Despite the office’s more frugal spending practices over the past two years and earnings from entrance fees, students might not have free concerts again.

“(The fee is) necessary, and it makes sure we’re being fiscally responsible,” said Amanda Mecham, director of the Presenter’s Office. The entrance fees create a safety net so that the office can pay the costs for the annual concert and do not have to dip into the reserve of approximately $20,000, she said.

The office isn’t out to make a profit and will not charge students more than needed, she said.

“If the stars aligned, and we got the right groups?it could happen,” said George Lindsey, financial advisor to ASUU.

The Presenter’s Office would have to set aside $20,000 to $30,000 at the beginning of the year if a free concert were going to happen, he said.

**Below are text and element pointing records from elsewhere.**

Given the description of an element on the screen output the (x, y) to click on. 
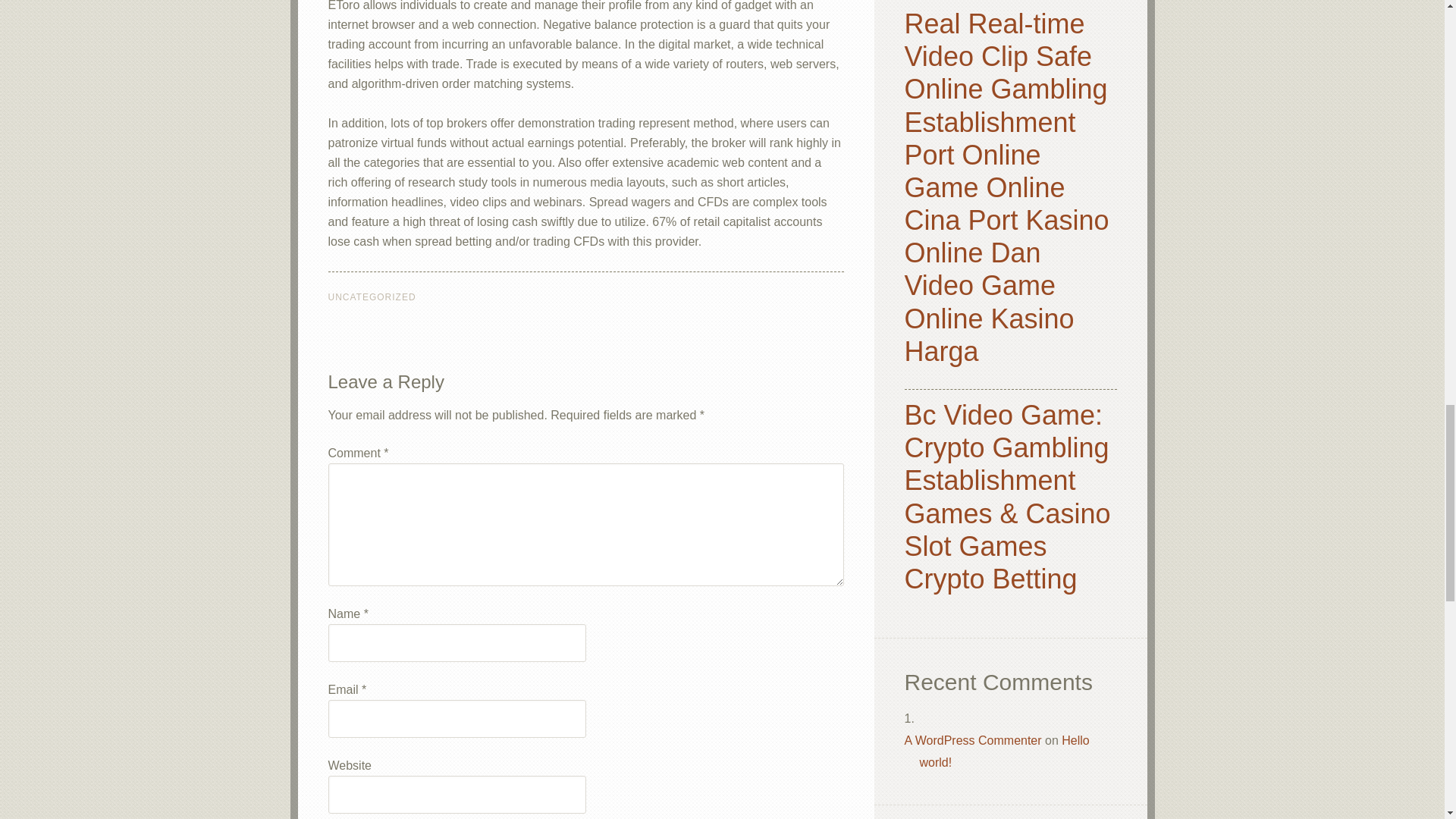
A WordPress Commenter (972, 739)
Hello world! (1003, 751)
UNCATEGORIZED (370, 296)
Given the description of an element on the screen output the (x, y) to click on. 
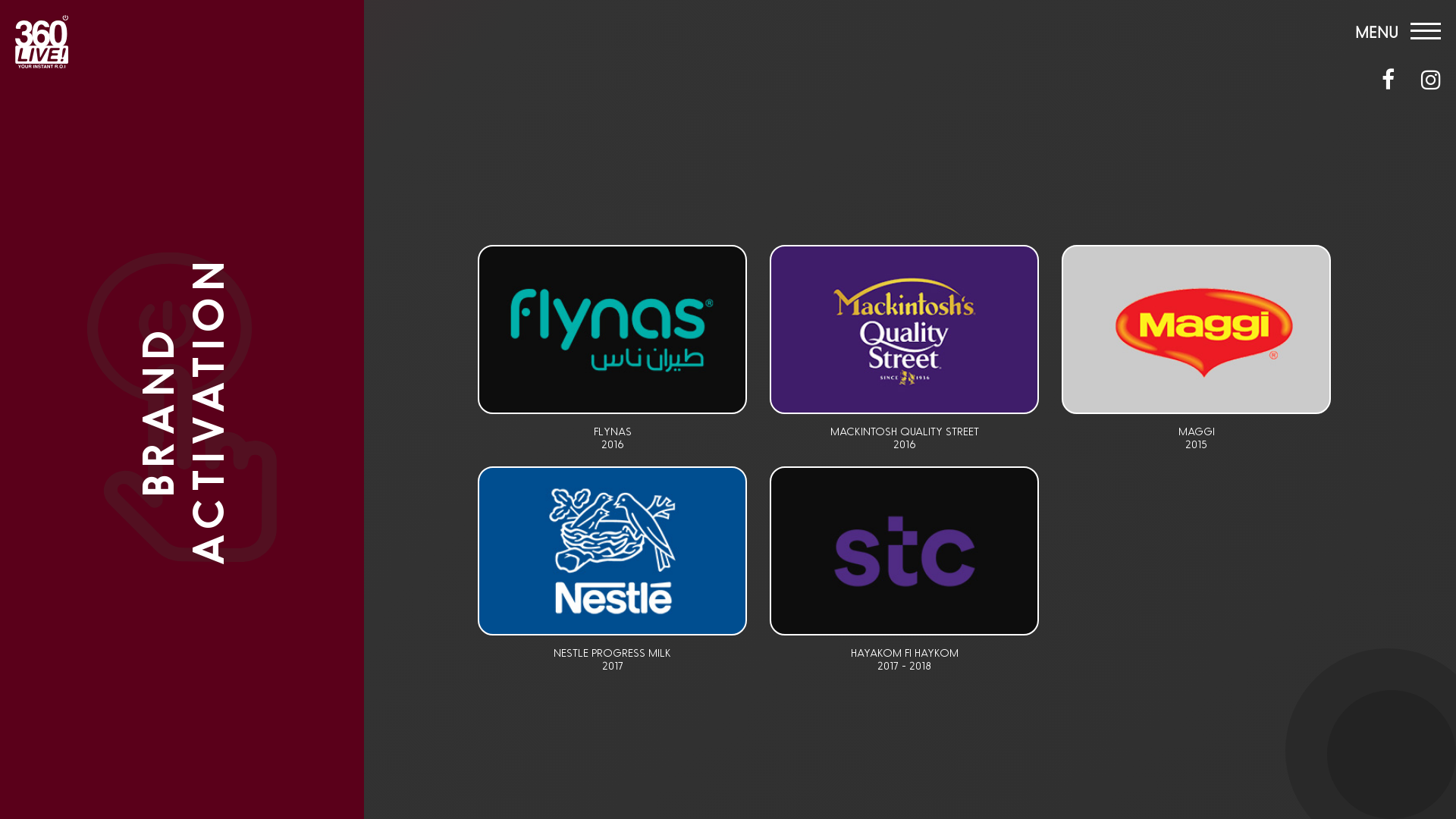
NESTLE PROGRESS MILK
2017 Element type: text (611, 659)
FLYNAS
2016 Element type: text (611, 438)
MAGGI
2015 Element type: text (1195, 438)
HAYAKOM FI HAYKOM
2017 - 2018 Element type: text (903, 659)
MACKINTOSH QUALITY STREET
2016 Element type: text (903, 438)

Despite spending considerably less money on the Grand Kerfuffle, the office doesn’t have enough money to lift the fee. This year, the Presenter’s Office has spent $85,705 on the festival so far. Lindsey said the concert’s price tag could total as much as $100,000 after expenses for lighting, security and the performance stage.

Although this year’s spending is almost a quarter of what was spent in 2006, and last year’s Kerfuffle was a third of that, the bills do not allow for the $30,000 leeway that would let organizers make the concert free. About $27,000 remains in the office’s account, which should be able to cover the expenses, he said.

The office is not meant to spend every dollar it has down to the zero, Mecham said. The remainder of it will carry over into next year’s reserve.

Attendance at the Grand Kerfuffle has dropped since the introduction of the fee.

Two years ago, when the annual spring concert was free, around 20,000 people attended. Last year’s concert, the first with the fee, drew about 4,500 spectators. Roughly 3,000 tickets had been sold for this year’s concert as of Thursday morning. Brian Burton, ASUU’s programming manager, said he expects to sell at least 1,000 more by Friday night. The day of the concert is always a major day for ticket sales, he said.

However, the same pattern does not apply to Redfest. For last year’s fall concert, when the entrance fee was introduced, the office sold 500 more tickets than 2006. This year, it sold 2,000 more tickets than in 2006.

Mecham said that for such a solid lineup of great musicians, $5 is still a great deal.

This year’s Kerfuffle will feature the Shiny Toy Guns and Hellogoodbye. The concert starts at 5:30 p.m. Students with a UCard can buy two tickets for $5 each at the Union Service Desk. General admission is $17.